People who choose to purchase organic food do so for many reasons. The most valid reasons, if peer-reviewed science is your benchmark, are reducing pesticide dietary exposure and risk, slowing the emergence and spread of antibiotic resistant bacteria, and lessening agriculture’s adverse impacts on soil and water quality.
Harris criticizes our PLOS ONE study for not establishing controls. This is unfounded. In our study, the conventional milk samples can be seen as controls, with the organic samples reflecting the “treatment” (i.e., organic dairy farming). Plus, not all science entails setting up an experiment with controls.
Many valuable studies compare the attributes or performance of one set of products, processes or systems compared to others. Such studies are often the best, if not the only, way to gain insights into complex natural and/or human-influenced systems.
I don’t understand Harris’s criticism of our explanation of the reasons why the omega fatty acid profiles of organic and conventional milk differ. We explain that forages and grazing account for a larger share of a cow’s daily diet on organic farms, compared to conventional farms that feed grain-based, total mixed rations.

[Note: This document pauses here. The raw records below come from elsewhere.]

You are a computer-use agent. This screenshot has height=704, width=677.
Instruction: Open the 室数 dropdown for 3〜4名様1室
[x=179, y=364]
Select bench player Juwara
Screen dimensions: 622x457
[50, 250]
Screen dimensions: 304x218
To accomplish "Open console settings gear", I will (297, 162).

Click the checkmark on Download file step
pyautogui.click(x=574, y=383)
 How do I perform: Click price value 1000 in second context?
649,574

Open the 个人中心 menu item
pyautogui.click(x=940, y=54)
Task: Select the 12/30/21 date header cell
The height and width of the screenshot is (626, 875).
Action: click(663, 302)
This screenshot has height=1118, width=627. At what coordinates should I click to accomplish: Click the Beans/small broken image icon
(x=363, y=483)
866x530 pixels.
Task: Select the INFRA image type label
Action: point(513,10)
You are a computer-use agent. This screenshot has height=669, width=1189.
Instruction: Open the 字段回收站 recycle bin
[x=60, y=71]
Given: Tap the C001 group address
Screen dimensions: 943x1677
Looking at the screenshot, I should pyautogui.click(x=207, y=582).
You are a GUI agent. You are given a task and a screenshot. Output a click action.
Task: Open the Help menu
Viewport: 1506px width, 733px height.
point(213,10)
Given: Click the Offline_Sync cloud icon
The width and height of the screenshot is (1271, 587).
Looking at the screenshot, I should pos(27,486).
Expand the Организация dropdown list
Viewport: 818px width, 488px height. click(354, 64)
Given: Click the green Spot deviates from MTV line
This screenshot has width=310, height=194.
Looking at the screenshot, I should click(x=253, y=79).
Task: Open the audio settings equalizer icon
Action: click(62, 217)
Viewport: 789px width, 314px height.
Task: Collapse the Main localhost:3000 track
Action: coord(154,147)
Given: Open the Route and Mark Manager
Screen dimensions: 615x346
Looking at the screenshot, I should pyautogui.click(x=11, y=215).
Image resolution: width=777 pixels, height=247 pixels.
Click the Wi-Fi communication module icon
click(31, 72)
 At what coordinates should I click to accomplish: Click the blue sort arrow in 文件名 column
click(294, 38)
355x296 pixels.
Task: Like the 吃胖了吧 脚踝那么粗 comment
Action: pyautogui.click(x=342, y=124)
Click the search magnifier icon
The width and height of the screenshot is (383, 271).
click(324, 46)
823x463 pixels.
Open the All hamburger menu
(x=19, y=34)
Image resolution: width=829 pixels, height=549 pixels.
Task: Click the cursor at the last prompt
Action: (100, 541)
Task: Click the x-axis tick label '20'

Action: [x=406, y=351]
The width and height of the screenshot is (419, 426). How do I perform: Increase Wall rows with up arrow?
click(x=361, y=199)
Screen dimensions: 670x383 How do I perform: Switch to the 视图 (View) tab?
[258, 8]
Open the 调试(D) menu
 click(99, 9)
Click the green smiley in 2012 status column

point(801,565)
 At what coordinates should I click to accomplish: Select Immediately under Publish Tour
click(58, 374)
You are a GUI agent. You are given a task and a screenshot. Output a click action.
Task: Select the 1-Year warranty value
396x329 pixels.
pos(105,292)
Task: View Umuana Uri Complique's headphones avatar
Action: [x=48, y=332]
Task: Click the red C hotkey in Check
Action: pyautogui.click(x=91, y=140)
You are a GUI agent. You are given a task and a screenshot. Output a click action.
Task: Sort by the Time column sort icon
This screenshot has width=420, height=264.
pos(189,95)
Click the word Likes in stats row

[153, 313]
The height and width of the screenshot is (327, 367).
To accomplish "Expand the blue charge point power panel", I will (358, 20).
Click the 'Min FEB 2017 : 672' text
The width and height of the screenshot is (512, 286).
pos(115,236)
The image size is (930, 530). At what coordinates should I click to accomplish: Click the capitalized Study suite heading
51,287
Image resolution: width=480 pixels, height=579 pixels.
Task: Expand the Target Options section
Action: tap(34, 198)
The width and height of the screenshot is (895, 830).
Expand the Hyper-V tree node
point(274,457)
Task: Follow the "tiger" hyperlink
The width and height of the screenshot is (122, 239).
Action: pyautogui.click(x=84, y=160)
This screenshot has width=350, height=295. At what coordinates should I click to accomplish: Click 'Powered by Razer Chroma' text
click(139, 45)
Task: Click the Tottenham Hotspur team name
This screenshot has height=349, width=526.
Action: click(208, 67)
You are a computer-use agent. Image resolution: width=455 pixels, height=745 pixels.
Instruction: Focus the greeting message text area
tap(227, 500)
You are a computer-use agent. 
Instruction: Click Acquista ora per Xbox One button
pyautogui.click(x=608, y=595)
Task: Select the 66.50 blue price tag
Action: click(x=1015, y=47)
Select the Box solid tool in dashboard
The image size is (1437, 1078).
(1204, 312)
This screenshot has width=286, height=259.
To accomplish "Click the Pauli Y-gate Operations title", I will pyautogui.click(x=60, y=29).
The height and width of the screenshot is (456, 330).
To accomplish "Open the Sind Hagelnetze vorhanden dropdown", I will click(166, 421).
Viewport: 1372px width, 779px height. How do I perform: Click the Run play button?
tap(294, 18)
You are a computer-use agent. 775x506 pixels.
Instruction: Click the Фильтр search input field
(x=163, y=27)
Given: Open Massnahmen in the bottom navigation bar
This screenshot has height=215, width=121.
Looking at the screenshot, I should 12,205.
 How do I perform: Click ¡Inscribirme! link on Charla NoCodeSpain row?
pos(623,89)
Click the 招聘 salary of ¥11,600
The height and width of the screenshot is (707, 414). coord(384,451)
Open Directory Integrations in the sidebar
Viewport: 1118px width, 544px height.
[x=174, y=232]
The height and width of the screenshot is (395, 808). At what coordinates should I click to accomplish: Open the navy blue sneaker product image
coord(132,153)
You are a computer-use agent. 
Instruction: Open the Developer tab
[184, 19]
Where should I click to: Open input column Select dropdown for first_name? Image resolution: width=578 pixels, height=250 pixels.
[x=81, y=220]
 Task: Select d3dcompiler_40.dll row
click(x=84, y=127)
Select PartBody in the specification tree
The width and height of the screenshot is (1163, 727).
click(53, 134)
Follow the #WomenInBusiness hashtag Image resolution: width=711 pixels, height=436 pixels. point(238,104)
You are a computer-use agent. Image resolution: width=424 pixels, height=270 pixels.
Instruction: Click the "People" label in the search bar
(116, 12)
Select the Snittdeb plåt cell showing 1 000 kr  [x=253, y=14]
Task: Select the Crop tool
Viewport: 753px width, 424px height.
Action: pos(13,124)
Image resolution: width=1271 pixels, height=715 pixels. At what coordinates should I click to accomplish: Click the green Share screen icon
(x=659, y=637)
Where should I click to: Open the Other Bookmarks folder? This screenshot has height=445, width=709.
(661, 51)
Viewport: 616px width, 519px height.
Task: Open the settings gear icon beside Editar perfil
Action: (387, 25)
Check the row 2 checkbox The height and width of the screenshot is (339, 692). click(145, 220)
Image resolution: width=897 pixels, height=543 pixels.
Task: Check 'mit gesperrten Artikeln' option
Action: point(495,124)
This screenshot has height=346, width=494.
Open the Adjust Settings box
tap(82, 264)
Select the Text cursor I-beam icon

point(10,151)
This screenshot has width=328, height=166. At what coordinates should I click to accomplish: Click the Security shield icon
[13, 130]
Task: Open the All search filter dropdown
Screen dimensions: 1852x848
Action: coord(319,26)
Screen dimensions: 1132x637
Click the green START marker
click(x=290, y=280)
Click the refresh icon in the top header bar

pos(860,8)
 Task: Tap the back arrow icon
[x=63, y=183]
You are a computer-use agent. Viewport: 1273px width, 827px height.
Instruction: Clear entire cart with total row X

We also make it clear that milk from both conventional and organic farms improve overall dietary fatty acid intakes and that conventional dairy farmers can capture the same milk nutritional quality benefits by feeding their lactating animals more pasture and forage-based feeds.
And last, I too greatly value the Journal of Dairy Science, but our study’s significant findings go well beyond just the impact of organic management on milk fatty acid profiles.